(Dataset records)
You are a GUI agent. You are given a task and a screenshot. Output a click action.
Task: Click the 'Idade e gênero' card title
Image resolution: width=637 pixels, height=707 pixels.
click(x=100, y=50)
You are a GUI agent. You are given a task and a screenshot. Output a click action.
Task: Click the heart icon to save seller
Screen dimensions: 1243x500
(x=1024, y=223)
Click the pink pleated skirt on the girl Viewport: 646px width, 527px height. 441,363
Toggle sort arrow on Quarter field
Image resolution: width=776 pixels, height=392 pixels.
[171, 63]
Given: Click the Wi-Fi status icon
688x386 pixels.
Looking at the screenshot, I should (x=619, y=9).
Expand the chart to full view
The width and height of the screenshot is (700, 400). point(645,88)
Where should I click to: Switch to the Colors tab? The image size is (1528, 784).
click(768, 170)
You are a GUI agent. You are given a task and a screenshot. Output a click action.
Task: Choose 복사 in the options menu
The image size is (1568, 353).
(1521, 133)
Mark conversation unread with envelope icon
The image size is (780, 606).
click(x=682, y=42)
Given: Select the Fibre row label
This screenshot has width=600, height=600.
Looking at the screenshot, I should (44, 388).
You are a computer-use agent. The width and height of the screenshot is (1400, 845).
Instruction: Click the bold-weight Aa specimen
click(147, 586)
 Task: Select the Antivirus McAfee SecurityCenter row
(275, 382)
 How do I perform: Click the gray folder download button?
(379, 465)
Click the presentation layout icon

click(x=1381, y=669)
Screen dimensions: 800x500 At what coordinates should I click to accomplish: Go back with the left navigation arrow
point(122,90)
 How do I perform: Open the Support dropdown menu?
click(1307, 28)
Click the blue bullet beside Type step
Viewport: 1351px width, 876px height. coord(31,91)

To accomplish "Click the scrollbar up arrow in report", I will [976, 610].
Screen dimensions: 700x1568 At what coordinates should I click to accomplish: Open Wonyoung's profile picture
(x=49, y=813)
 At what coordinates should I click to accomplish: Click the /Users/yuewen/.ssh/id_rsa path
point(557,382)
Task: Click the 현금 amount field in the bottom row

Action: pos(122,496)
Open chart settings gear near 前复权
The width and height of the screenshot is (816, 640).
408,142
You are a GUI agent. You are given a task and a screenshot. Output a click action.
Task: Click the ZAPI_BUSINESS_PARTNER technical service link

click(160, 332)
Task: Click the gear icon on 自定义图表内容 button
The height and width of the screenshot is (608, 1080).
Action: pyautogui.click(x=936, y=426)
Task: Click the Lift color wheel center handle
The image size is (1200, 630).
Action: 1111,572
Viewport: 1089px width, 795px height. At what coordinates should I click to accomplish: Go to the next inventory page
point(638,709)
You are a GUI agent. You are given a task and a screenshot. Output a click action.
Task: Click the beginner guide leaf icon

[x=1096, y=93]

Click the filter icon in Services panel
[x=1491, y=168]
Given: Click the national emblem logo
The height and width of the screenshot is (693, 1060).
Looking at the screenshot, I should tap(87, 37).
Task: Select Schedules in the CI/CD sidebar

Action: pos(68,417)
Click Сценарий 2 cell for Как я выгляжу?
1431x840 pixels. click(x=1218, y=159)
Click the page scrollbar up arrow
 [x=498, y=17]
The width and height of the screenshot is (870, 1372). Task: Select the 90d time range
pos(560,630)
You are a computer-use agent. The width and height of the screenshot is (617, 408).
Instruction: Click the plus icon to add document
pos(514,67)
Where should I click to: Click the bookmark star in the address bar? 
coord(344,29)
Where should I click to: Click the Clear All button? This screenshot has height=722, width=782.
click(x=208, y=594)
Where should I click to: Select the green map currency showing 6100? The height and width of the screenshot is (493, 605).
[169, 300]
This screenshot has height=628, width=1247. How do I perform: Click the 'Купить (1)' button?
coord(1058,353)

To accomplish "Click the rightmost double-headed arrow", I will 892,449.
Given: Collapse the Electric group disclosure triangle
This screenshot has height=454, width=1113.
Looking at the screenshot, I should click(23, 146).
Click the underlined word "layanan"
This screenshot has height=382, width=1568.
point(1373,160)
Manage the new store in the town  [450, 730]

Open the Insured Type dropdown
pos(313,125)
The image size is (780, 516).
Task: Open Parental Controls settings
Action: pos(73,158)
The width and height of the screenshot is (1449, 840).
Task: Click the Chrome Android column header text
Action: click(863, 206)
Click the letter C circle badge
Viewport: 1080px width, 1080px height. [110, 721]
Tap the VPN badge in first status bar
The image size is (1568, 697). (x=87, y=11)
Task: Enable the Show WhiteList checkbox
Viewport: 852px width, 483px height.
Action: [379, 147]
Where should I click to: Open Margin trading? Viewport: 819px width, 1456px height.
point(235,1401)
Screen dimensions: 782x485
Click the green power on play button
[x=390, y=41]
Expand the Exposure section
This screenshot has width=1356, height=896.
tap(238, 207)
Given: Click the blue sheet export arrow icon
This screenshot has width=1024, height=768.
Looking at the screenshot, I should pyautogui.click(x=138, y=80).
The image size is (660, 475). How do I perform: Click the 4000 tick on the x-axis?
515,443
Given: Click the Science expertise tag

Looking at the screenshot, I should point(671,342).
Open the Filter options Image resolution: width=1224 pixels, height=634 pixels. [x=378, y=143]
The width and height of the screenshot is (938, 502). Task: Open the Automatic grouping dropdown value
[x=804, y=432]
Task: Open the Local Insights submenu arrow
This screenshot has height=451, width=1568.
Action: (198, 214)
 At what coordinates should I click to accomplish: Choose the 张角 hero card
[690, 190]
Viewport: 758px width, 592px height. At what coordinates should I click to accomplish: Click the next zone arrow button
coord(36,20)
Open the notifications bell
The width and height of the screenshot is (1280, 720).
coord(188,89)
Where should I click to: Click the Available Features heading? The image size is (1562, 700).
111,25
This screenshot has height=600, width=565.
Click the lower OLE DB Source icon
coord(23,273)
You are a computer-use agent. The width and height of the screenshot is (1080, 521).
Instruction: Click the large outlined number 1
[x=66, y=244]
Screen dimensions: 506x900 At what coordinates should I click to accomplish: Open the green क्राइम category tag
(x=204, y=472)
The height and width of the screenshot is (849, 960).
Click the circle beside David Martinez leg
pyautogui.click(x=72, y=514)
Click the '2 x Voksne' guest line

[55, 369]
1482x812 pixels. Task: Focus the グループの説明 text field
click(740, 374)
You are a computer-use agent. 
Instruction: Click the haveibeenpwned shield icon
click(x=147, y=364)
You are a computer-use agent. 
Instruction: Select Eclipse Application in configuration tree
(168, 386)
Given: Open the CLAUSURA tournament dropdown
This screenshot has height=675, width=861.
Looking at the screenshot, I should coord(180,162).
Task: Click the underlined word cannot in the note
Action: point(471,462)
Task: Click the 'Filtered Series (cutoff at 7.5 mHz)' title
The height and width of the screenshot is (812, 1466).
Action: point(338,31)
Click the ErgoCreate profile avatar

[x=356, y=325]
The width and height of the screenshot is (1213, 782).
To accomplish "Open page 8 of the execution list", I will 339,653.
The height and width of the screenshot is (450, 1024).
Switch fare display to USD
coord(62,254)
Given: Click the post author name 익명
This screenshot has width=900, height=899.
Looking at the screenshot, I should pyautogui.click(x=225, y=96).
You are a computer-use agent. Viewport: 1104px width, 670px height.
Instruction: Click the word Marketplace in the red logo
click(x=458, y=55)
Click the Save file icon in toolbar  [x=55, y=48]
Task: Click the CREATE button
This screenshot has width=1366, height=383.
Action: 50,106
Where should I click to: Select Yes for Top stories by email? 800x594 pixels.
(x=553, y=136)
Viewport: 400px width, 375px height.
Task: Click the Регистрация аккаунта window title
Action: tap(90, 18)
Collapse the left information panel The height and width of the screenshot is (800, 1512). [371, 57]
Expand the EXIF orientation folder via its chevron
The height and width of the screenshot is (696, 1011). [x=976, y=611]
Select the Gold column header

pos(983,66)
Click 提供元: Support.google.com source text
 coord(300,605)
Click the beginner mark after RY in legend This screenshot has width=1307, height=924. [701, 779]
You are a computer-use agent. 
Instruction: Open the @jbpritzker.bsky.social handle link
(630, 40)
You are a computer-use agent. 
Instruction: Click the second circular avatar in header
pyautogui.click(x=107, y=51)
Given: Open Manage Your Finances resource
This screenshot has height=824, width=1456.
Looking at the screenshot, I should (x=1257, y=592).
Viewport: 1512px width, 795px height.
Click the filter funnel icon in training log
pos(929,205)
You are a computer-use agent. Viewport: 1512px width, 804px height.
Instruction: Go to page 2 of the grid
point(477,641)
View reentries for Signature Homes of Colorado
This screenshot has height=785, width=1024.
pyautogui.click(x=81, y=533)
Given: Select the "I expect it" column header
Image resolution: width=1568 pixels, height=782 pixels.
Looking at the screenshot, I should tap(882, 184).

> Your instructions:
Which lines above include the word "Manage"? Return each one.

> Exercise result:
Manage the new store in the town  [450, 730]
Given: Open Manage Your Finances resource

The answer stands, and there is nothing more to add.